I got the floor lamp made! And I'm quite pleased with it.

You may recall that I had this headband left from making the bath surround in the Bombay house

and this piece of square stripwood in my stash.
 I cut four 4" pieces of the stripwood and trimmed the edge off one side on each piece.
Then I glued two pieces together with the trimmed edge of each piece in the middle. (This will form the channel for the wires for the light.
Then I glued those two pieces together and clamped them. You can see the hole down the middle of the pedestal.

Sorry. This is where my camera ate some pictures.

Once the glue was dry, I 'painted' the entire piece with a black marker then glued 4" x two strips of the headband on all four sides of the pedestal.

The top of the hole down the centre wasn't quite large enough for the base of the harp so I drilled down about 1/4" with my jeweller's drill and put the harp in place then fed the wires of the LED light down through the pedestal.
The red is from the reflection of my shirt. All the beading is actually gold.

The problem with the bottom of any lamp is that you have to leave a space for the wiring to go out at right angles. As thin as the wires are, if they go out under the lamp, they throw it off-balance. (If your base is a filigree finding, you can simply feed the wires through a hole in the filigree.)

But Tina, bless her heart, cut (on her wonderful new laser cutter) a whole pile of pieces to get around this. She made them in three sizes (for floor lamps, table lamps and 1:48 scale). One has a cutout for the wire to feed through and the other is solid. Even these can be stacked to make a base for a table lamp using a combination of the sizes.

Anyway I 'painted' these also with black marker
 then glued them together
 and glued them to the base of the lamp.

Here I've attached the shade support to the harp

Hint: Hold the nut between your fingers and screw the harp (with support) into it.

Then add the shade.

Here is the lamp with the bulb lit temporarily.
It actually looks straighter in person than in the picture.

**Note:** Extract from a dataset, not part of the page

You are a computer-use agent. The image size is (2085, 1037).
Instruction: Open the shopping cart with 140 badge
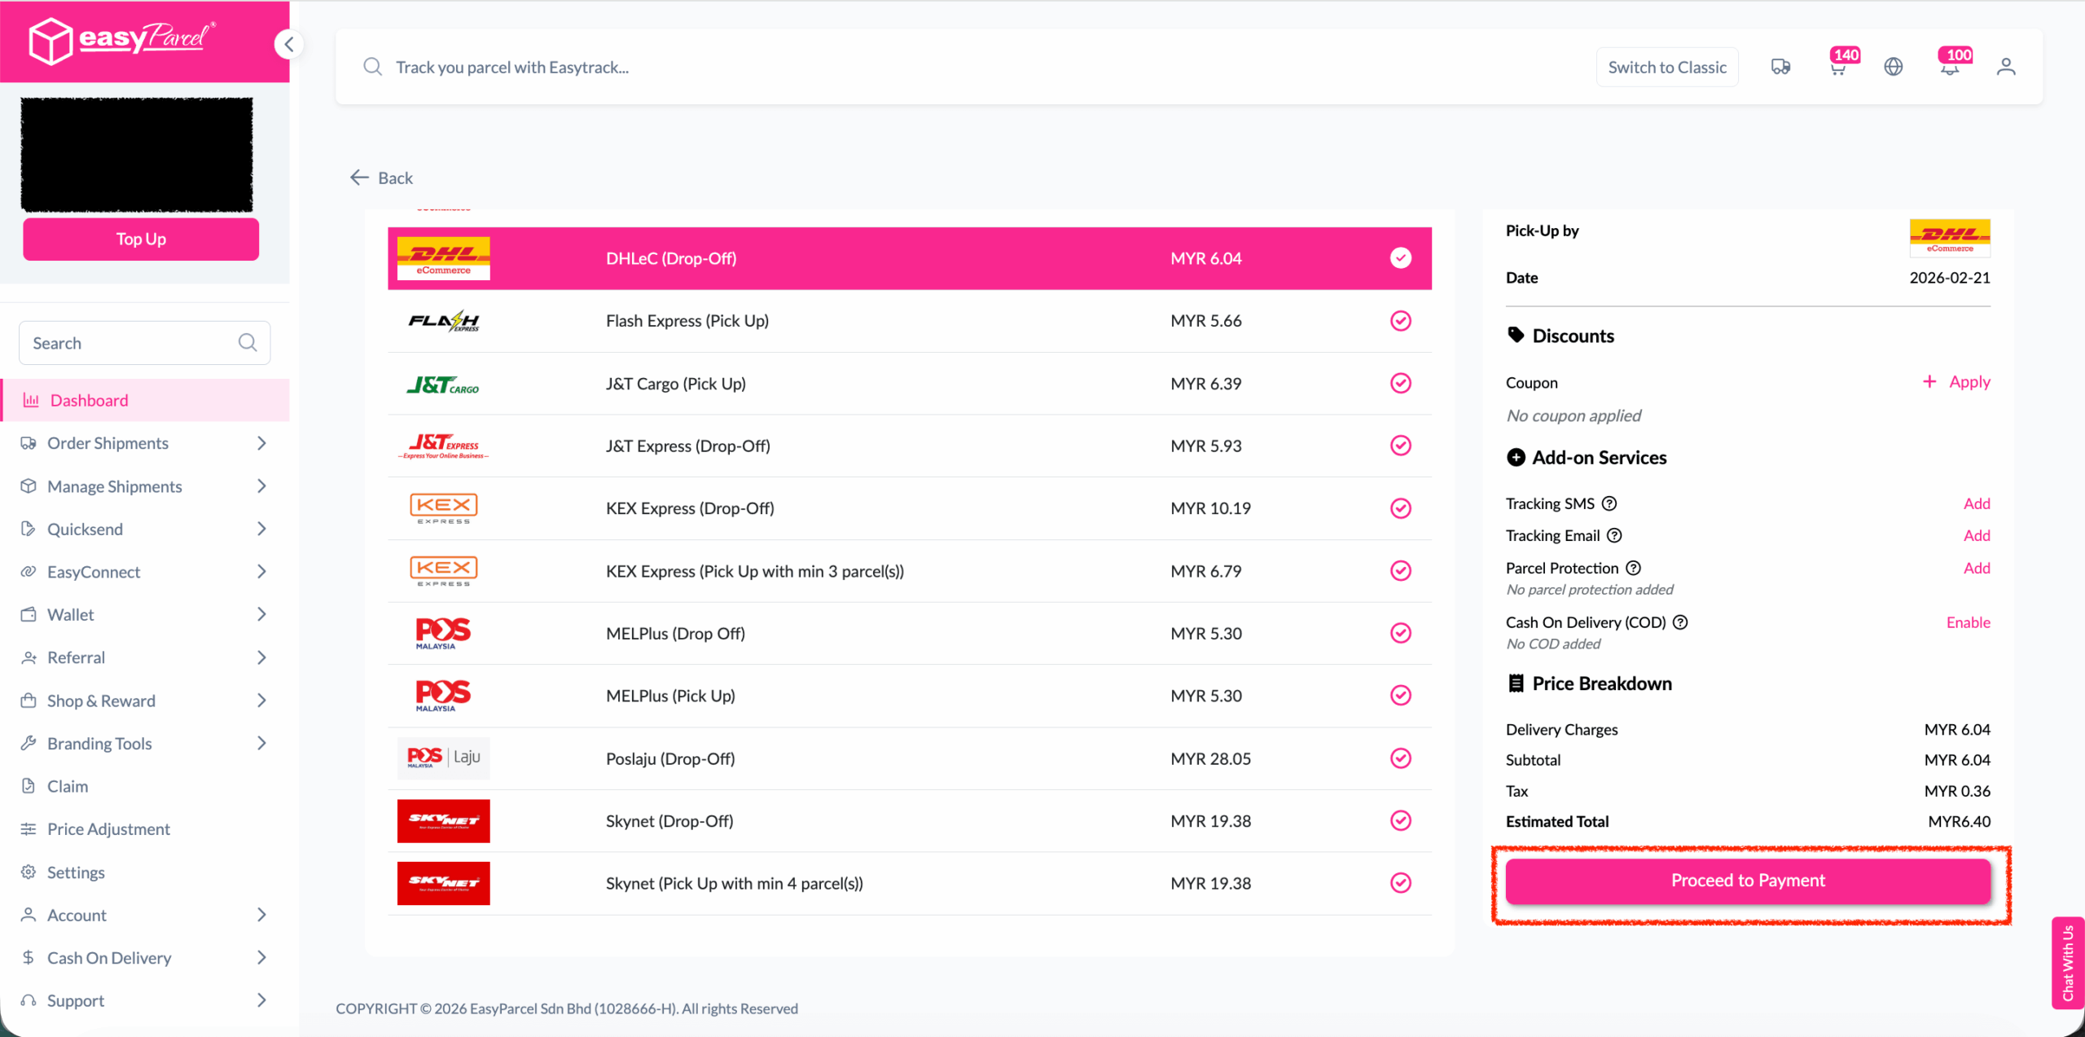point(1837,67)
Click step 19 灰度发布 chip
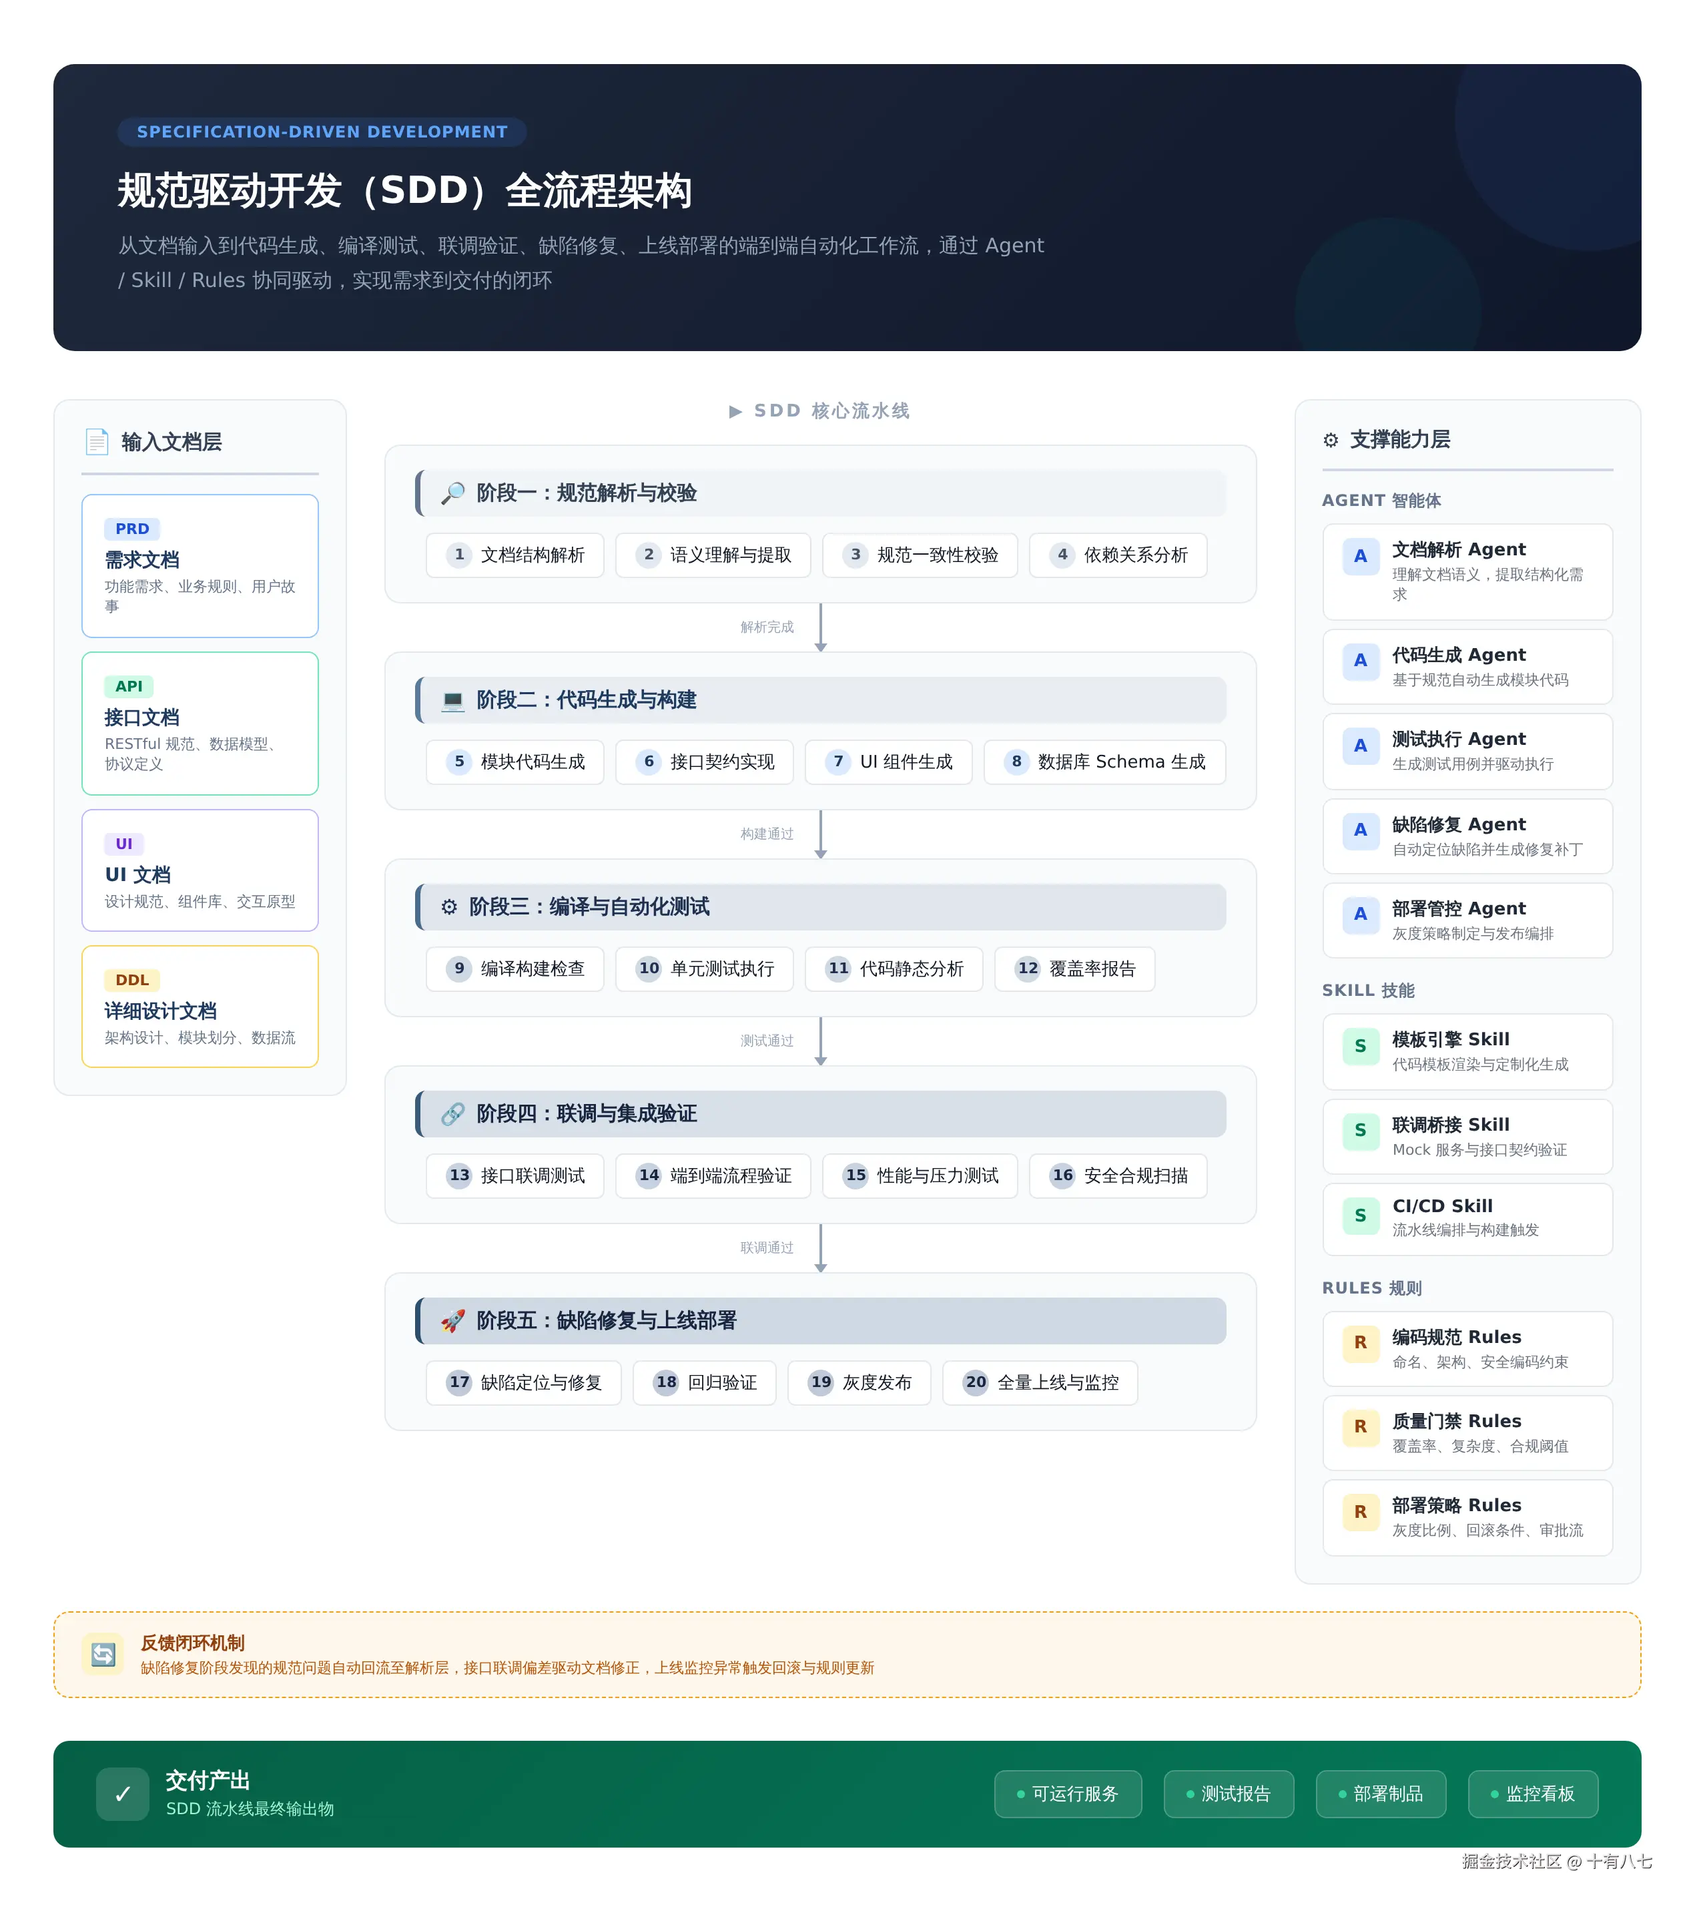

Even though I used one of the larger LED bulbs in this, I'm not terribly pleased with the amount of light. I may have to think about making a vellum shade to replace the plastic shade that comes with the harp.

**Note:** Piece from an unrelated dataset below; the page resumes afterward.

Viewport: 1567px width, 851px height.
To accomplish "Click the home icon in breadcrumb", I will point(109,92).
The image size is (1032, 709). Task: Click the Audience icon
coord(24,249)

Once the lamp is in place in a scene, I will permanently attach the battery pack and switch where the switch can be reached conveniently.

I'm now thinking about how I can make a matching table lamp with a proportionately smaller pedestal. I certainly have enough of the headband but it's a matter of making a base for it with what wood I have.

Feeling a bit took about three hours to make the lamp (including drying time -  pictures and all those other things) then about 1 1/2 hours to write the blog. (And that was without the pictures of major parts of the project.)

Don't get me wrong. I love sharing and I love your support. But sometimes it just gets so frustrating in terms of time.

Don't mind me, just feeling sorry for myself. I'll get it together soon.


  1. The time sharing on your blog is appreciated...thanks for posting photos and describing what you did to make the neat lamp! Cheers, Alayne

    1. Thanks Alayne.
      Apologies for my little tantrum. It was late and I was tired.